The DoH has now said that there would be benefits to patients in moving away from paper-based prescriptions and records management.
"Last year at least 11 people died in the NHS because they were given the wrong prescriptions," the Department said. "This fund will be used to increase the use of technology which will help stop drugs being prescribed incorrectly because patients’ notes have been lost. Errors in prescriptions are present in as many as 8% of hospital prescriptions and studies have shown that the use of technology can cut these errors by half."
"The fund will help protect patients by ensuring that doctors and nurses are able to access accurate details about the care of a patient. And it will make a patient’s journey through different parts of the NHS much safer, because their records can follow them electronically wherever they go," it added.
Professor Sir Bruce Keogh, medical director of NHS England, added: "This new fund will help patients get better and safer care by giving clinicians access to the right information when they need it most."
"Supporting hospitals to replace outdated paper systems for notes and prescriptions will help relieve patients’ frustration at having to repeat their medical and medication history over and over again, often in the same hospital, because their records aren’t available," he said.
Nick Pickles, director of privacy campaign group Big Brother Watch, previously called on the DoH to make it "absolutely clear" who would store patient records in the planned new paperless system, as well as who would have rights of access to the data. He also said that it was important to have an "audit trail" that would reveal to patients who had viewed their medical records.
In April the Information Commissioner's Office revealed that it had heard concerns from GPs about a new information-sharing initiative that has begun operating in the health sector in England. The Health and Social Care Information Centre (HSCIC) has the power to require health bodies to hand over "any information" that it deems "necessary or expedient" in order to fulfil its functions. HSCIC is tasked with gathering and publishing data in order to improve the quality of information available across the health sector.

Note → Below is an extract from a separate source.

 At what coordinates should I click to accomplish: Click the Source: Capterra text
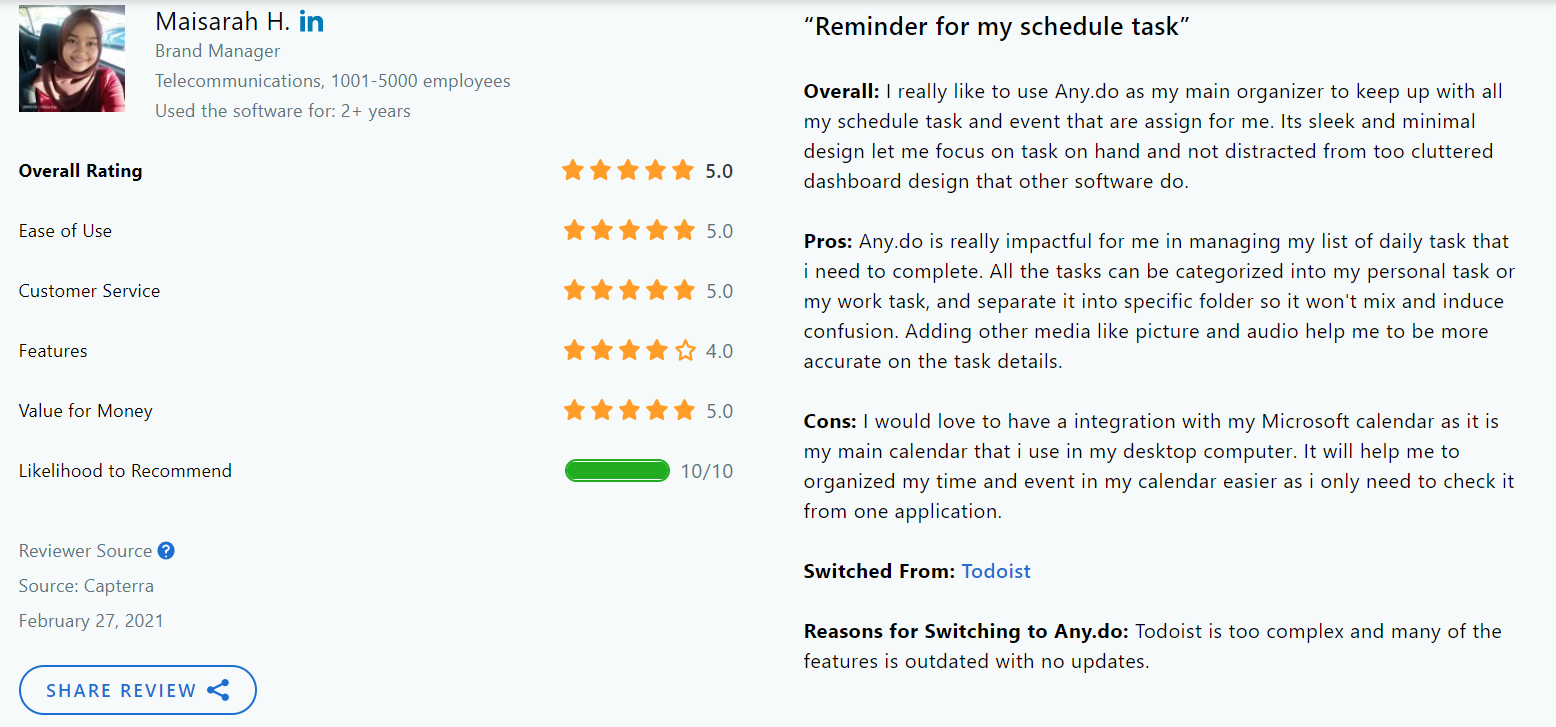click(x=86, y=585)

The ICO said that doctors had expressed concern about whether patients were being kept sufficiently informed as to how their data could be passed on to HSCIC via third-party companies.

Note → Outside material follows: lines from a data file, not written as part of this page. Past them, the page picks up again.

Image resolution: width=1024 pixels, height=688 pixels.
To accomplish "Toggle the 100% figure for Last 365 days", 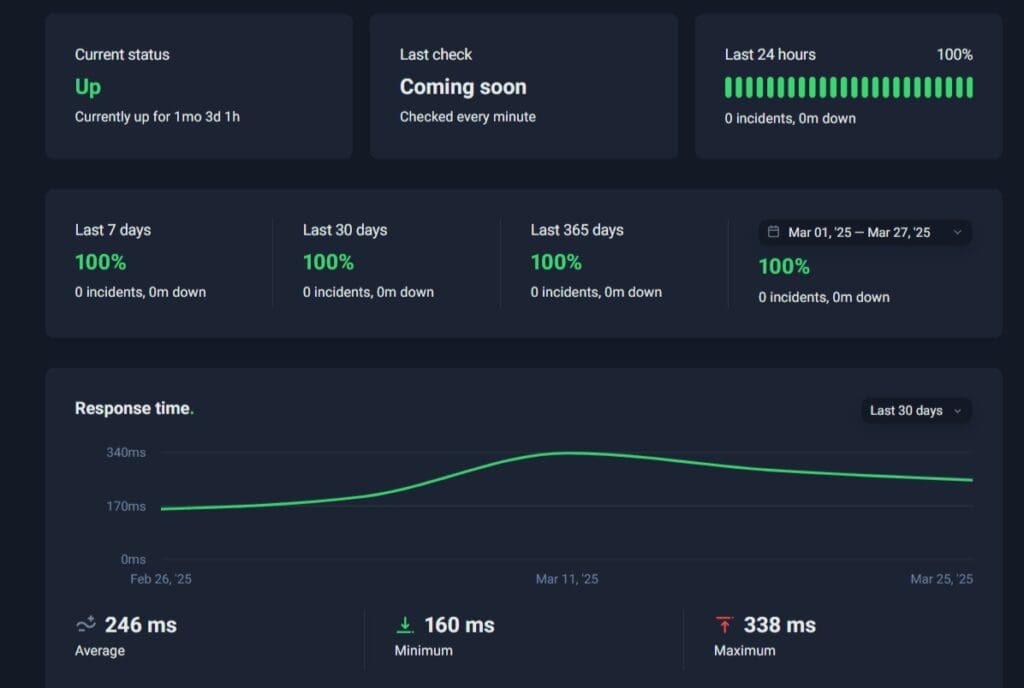I will coord(557,262).
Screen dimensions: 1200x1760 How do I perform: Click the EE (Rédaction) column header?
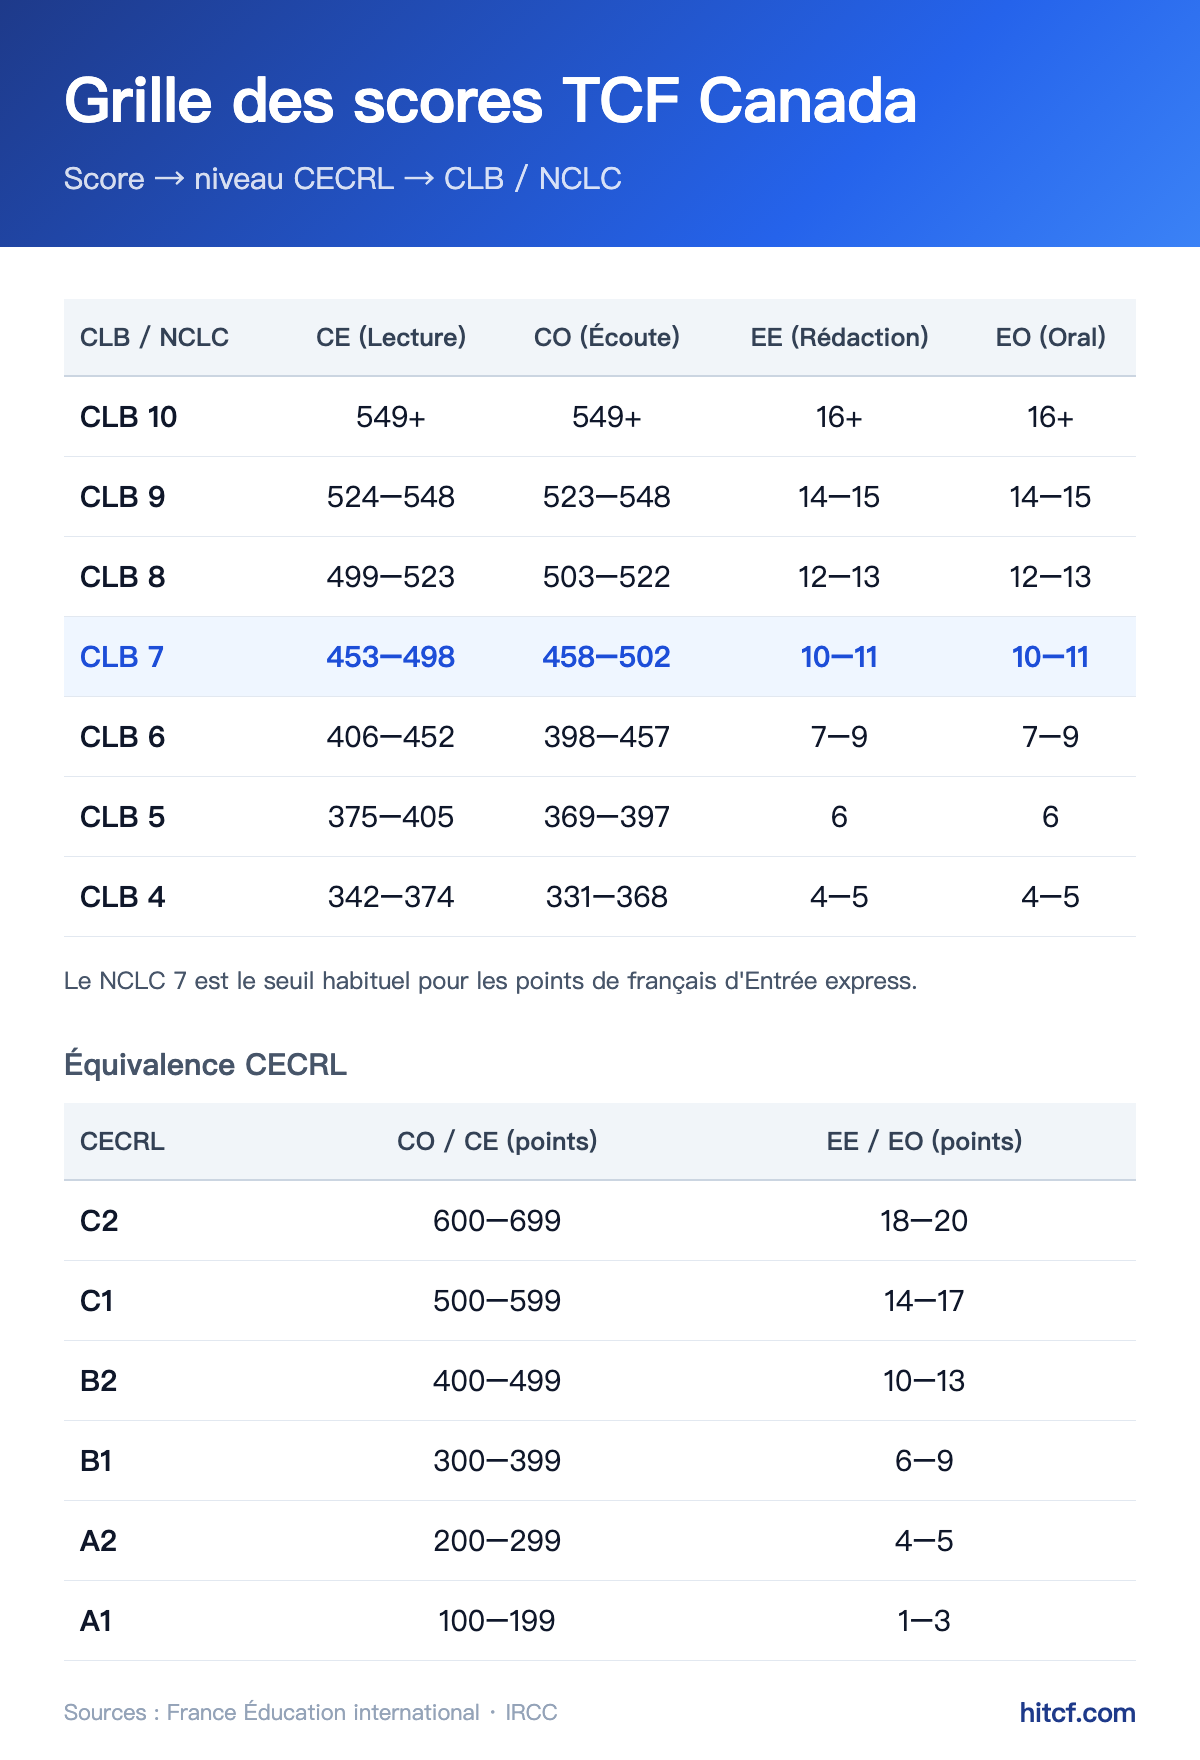839,337
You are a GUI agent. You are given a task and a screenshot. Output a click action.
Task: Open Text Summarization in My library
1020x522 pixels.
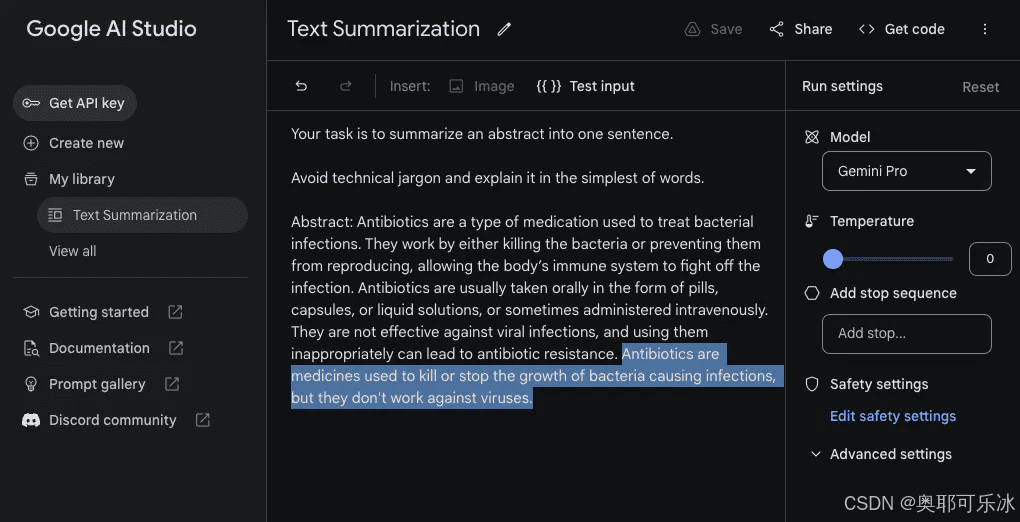click(x=142, y=215)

A recent report by Dame Fiona Caldicott, commissioned by the Government, recommended that unlawful data processing and sharing should be treated as being a 'data breach' and be reported openly by both NHS and non-NHS bodies in the health and social care sectors.
A 'data breach' should be defined as "any failure to meet the requirements of the Data Protection Act", she said. "This includes unlawful disclosure or misuse of confidential data, recording or sharing of inaccurate data and inappropriate invasion of people’s privacy."
Dame Fiona said that there is a "culture of anxiety" that exists within the health and social care sectors and that therefore personal information is not shared as readily between professionals as it could be. She said "safe and appropriate sharing in the interests of the individual’s direct care should be the rule, not the exception".